1- Ev yapıyoruz; çevre uyumu nedir? Mimari özelliği nasıl olmalı? Depreme karşı dayanıklı mı? Onu gözetmeden, bir kat iki kat fazla nasıl çıkabilirim onun cinliğindeyiz. Eğer rüşvetle halledilecekse, ülkenin sosyal ve ahlaki yapısına verilecek zarar bizi hiç ilgilendirmez. Önemli olan bizim evimizin kat yüksekliği ve elde ettiğimiz kazanımdır.

2- Alış veriş yapıyoruz; satıcının fiş ve fatura vermemesi karşılığı küçük bir indirime fit olarak hem sosyal ahlakı bozuyor, hem de vergi hırsızlığını teşvik ediyoruz.

3- Emlak sahibiyiz yâda bir emlak satıyoruz; değerini düşük göstermek için elimizden geleni yapıyoruz.

4- Belediyeler istedikleri gibi yol kazarlar, kaldırım yaparlar, park yaparlar, büst açarlar, anıtlar diker, plaketler verir, kimse karşısına dikilip kimin parasını harcıyorsun demez, hırsızlığa ortak oluruz.

5- Köyden kente göç eden yoksulların yüzde 80 i gidip hazine arazisi üzerine gecekondu yapar, bu hırsızlık değil midir?

6- Kaçak elektrik kullanıcıların hırsızlığı ise bir başka boyut.

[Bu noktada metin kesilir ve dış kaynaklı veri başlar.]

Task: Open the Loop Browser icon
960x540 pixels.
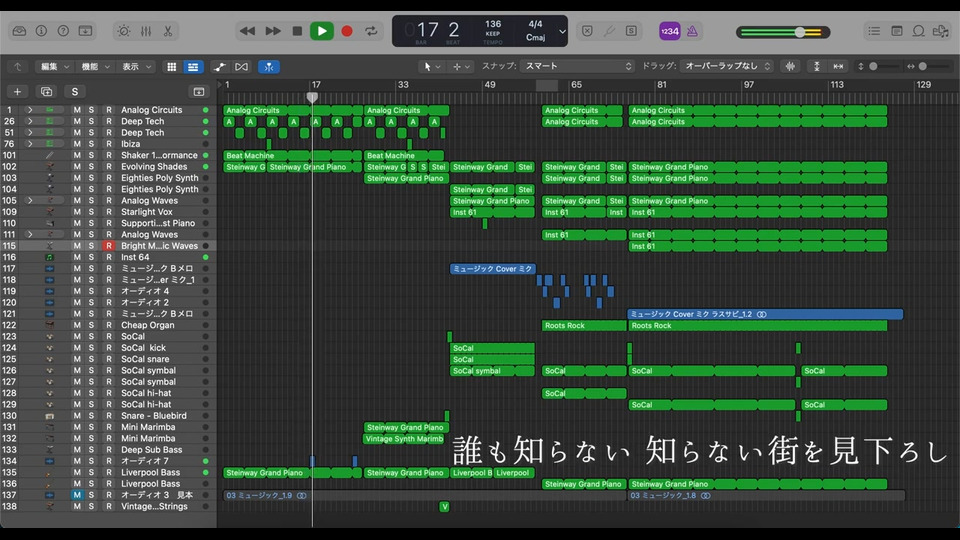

7- Vergi mükelleflerince kaçırılan vergi, hayali ihracatçıların çektiği vurgun, yatırım teşviki ile devleti dolandıranlar, fakirinden zenginine kadar toplumun neredeyse tamamını içine alan, saymakla bitmeyecek örneklerdir.

Ankara Ticaret Odası başkanı Sinan Aygün’ün yaptığı bir araştırmaya göre: bugün ülkede, her 100 liralık ekonominin 67 lirası kayıt dışı, her 100 kişiden 46 sı kaçak çalışıyor,

Her 3 liranın 2 lirası vergiden kaçırılıyor, yapılan her 100 binadan 40’ı kaçak, her 5 kişiden birisi kaçak yapılarda oturuyor, kullanılan elektriğin yüzde 23,5’i kaçak,

Yatırıma ayrılan her 3 liranın 1 lirası rüşvete gidiyor, yarım kalmış yatırımlara 130 milyar dolar harcandı, bitirilmesi için 335 milyar dolar gerekiyor, her 3 CD’den 1’i, her 100 kitaptan 40’ı her bilgisayar yazılımından 58’i kaçak,

Son 5 yılda 23 bankada batırılan para 45 milyar dolar.(aslında battığı söylenen bu paraların çoğu faiz olarak para yatıranların cebine girmiştir) son 20 yılda nüfus yüzde 30 artarken gelir vergisi mükelleflerinin sayısı yüzde 10 azalma göstermiş.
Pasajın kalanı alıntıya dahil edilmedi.